Все, от первоклашек до директора школы, звали ее за глаза Гуревич. Протяжно-уважительное, предшествующее фамилии – вспоминалось с трудом. Она и вправду была больше Гуревич, нежели это неопределенное, не созвучное с ней – Н. Б. Худая, темноволосая с проседью, в перекрученных колготках и с неизменной сигаретой, которую если не курила, то крутила длинными узловатыми пальцами. Пепел был повсюду: осыпался на ее нелепые кримпленовые костюмчики, возвышался серыми холмиками во всем, что могло сойти хотя бы за дальних родственниц пепельниц, летел за ней звездной пылью. Вытравить гнусную привычку, неприемлемую для работников школьного учреждения, можно было только вместе с самой Гуревич: курение, так же как и фамилия, намертво въелось в образ. Впрочем, никто и не думал вытравливать. Ее не то чтобы любили, скорее жалели. Особенно Лидия Леонидовна – последний в тети-Нюриной веренице завуч – широкая, богатая телом женщина с зычным голосом и усатым мужем – учителем физкультуры. Леонидовне все время хотелось то ли накормить Гуревич, то ли поправить перекрученные колготки, а лучше выбросить вовсе: «Вон петля у вас справа спущена, никуда уже не годные… Хотите бутерброд с колбаской к чаю?» Ко всему прочему Гуревич при ходьбе припадала на левую ногу, травма там была давняя или операция неудачная, никто не знал, история тянулась из совсем уж допотопных времен. И тут у мужа-физкультурника сжималось сердце, когда сухонькая фигурка с ныряющей осью движения спешила по коридору на урок, и он провожал ее жалостливым взглядом.

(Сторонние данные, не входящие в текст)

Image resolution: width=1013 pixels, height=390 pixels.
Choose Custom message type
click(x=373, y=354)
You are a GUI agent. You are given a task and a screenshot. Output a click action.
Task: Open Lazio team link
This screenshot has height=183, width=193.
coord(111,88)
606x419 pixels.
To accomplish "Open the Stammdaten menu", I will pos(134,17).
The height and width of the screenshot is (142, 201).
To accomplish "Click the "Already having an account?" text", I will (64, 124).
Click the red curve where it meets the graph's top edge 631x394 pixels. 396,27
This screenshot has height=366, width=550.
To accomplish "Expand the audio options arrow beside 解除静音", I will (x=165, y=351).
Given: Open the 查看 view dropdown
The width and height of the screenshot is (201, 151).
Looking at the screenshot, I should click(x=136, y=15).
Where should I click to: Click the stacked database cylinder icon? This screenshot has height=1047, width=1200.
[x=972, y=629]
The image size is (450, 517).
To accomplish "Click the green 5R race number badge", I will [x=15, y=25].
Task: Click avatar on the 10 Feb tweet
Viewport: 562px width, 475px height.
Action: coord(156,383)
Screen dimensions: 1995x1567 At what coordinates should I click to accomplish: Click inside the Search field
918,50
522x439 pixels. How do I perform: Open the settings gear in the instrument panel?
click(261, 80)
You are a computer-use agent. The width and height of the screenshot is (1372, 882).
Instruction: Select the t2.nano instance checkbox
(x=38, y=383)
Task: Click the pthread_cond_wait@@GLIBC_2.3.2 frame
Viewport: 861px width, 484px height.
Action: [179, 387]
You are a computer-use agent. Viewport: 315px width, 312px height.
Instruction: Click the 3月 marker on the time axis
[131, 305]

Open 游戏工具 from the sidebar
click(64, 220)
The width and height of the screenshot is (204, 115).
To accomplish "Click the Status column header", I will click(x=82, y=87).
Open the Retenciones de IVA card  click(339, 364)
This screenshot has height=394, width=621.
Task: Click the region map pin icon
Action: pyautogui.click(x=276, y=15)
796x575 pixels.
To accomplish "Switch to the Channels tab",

Ее не трогали, как не трогают старую коммунальную кошку, прощая плешивость и вредные привычки. Впрочем, нельзя сказать, что Гуревич не ловила мышей. Отнюдь. Она была прекрасным педагогом. Вдохновенно, с цитатами, вела любимые ею уроки литературы, не замечая, что Макаров мажет шею соседа чернилами, а Клюева, глядя в зеркальце из-под парты, пытается создать тот же чернильный эффект на ресницах. Стоя у доски, Гуревич устремляла взгляд поверх голов и мечтательно произносила: «Мы родом из детства», завершая на торжественной ноте: «Антуан де Сент-Экзюпери».

А откуда она сама была родом? Это нелепое колченогое существо, с поеденными молью нарядами и въевшимся запахом старого курильщика. Из какого такого детства? Неужели из нежного лепечущего младенчества с ниточками-перевязками на пухлых ручках?! А потом из тонконогой сияющей юности?! В это трудно было поверить. Наверное, даже и самой Гуревич. До одного расчудесного дня. То есть до одного вполне обычного дня, примечательного только очередным родительским собранием. Чудесным в нем вдруг оказалось стечение обстоятельств, которыми изобилует жизнь, если приглядеться. Гуревич и пригляделась – неожиданно для себя.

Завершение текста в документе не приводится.